Driver Telematics Analysis

Exploration and Analysis of Driver Telematics Analysis Kaggle competition data

Shannon Rush

Competition Summary

The goal of this competition is to identify which driving trips were taken by a unique driver. Each anonymized driver is associated with a set of trips, the majority of which were driven by the driver and the remainder were not.

The Data

The data is provided as CSV files (200 for each driver) and contain X and Y position data for the car, each record representing one second of time. All trips begin at the 0,0 position.

Initial Exploration

First we'll look at one route made by one driver.

route1 <- read.csv("data/original/drivers/1/1.csv")
dim(route1)

## [1] 863   2

head(route1)

##      x     y
## 1  0.0   0.0
## 2 18.6 -11.1
## 3 36.1 -21.9
## 4 53.7 -32.6
## 5 70.1 -42.8
## 6 86.5 -52.6

This route lasted 863 seconds and consists of x and y positions as expected. Now we'll roughly plot this single route:

plot(route1)

plot of chunk unnamed-chunk-2

Possible Features

This route travels out from the initial point, backtracks over the exact same route then continues to another destination. Some possible features we could engineer are:

Frequency of stops
Duration of stops
Number of repeated traveling points
- backtracking
Total time traveling
Total time stopped
Total meters traveled

Now let's pretty up this plot...

library(ggplot2)
ggplot(route1, aes(x=x, y=y)) + geom_line(colour=2)

plot of chunk unnamed-chunk-3

add more routes

files <- list.files(path="data/original/drivers/1")
p <- ggplot()
for (file in files) {
    p <- p + geom_path(data=read.csv(paste0("data/original/drivers/1/",file)), aes(x, y), color=unlist(strsplit(file,"[.]"))[1])
}
p

plot of chunk unnamed-chunk-4

The goal is to label each route with a probability between 0 (is a planted false trip) and 1 (driven by associated driver). Two ways to approach this problem are supervised and unsupervised learning techniques.

Parts of the exercise:
a: According to the driver telematics text, how many CSV files are provided for each driver?
b: Reproduce the stretch of the driver telematics text from "Exploration and Analysis" through "the 0,0 position.".

Record excerpts:
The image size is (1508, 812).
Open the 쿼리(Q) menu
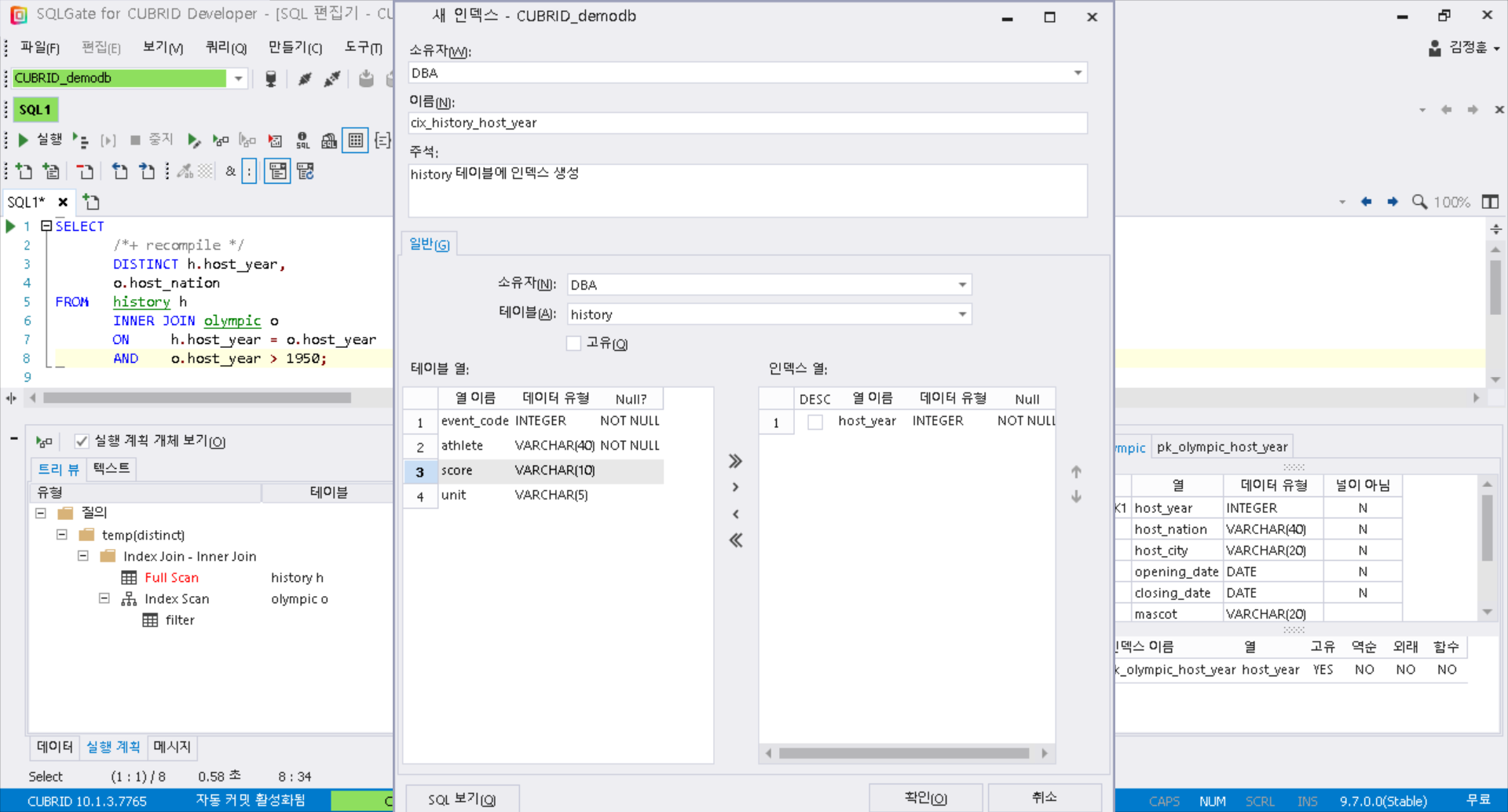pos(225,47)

* * *

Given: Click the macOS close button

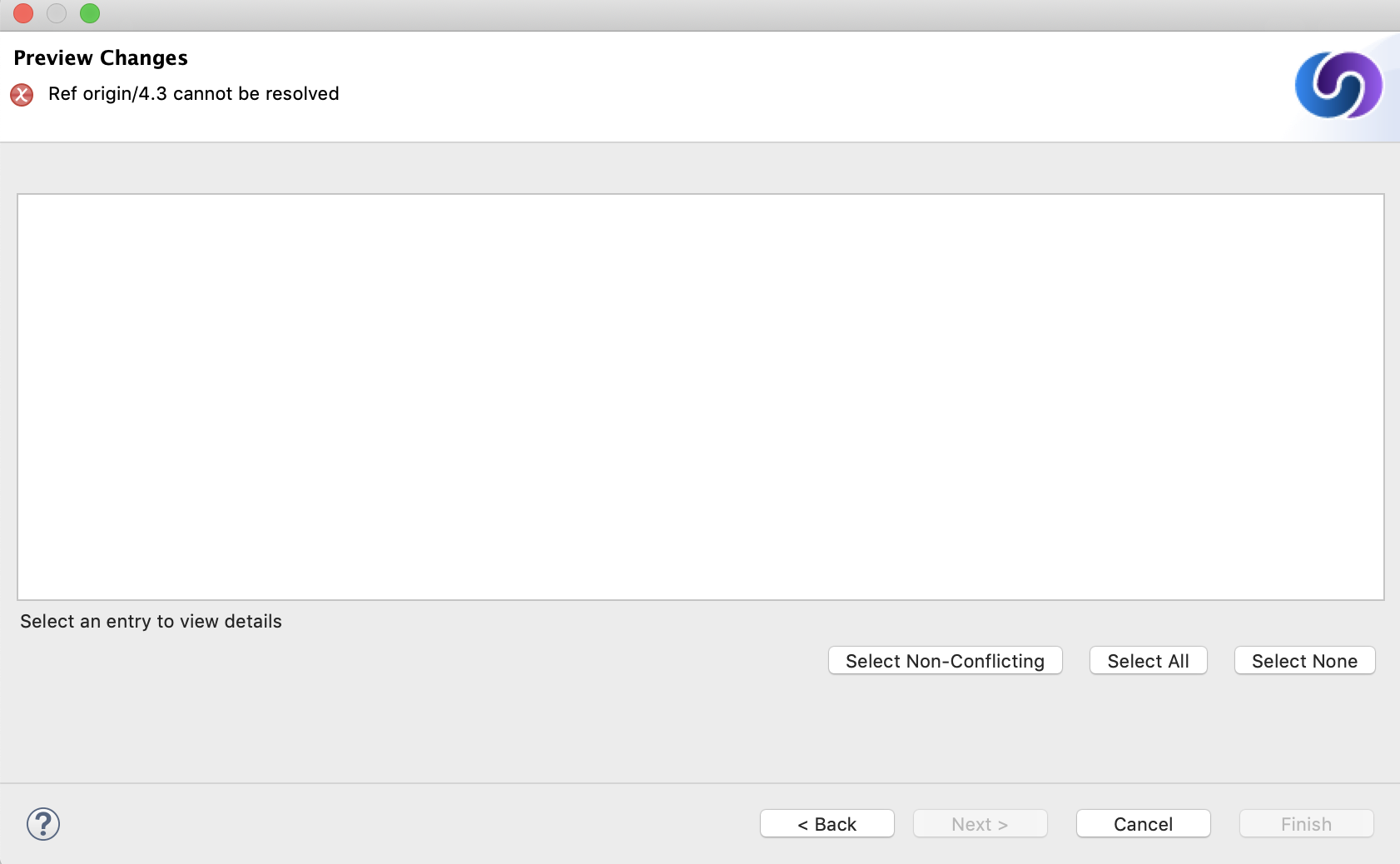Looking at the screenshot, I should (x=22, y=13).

Solution set:
a: 200

b:
Exploration and Analysis of Driver Telematics Analysis Kaggle competition data

Shannon Rush

Competition Summary

The goal of this competition is to identify which driving trips were taken by a unique driver. Each anonymized driver is associated with a set of trips, the majority of which were driven by the driver and the remainder were not.

The Data

The data is provided as CSV files (200 for each driver) and contain X and Y position data for the car, each record representing one second of time. All trips begin at the 0,0 position.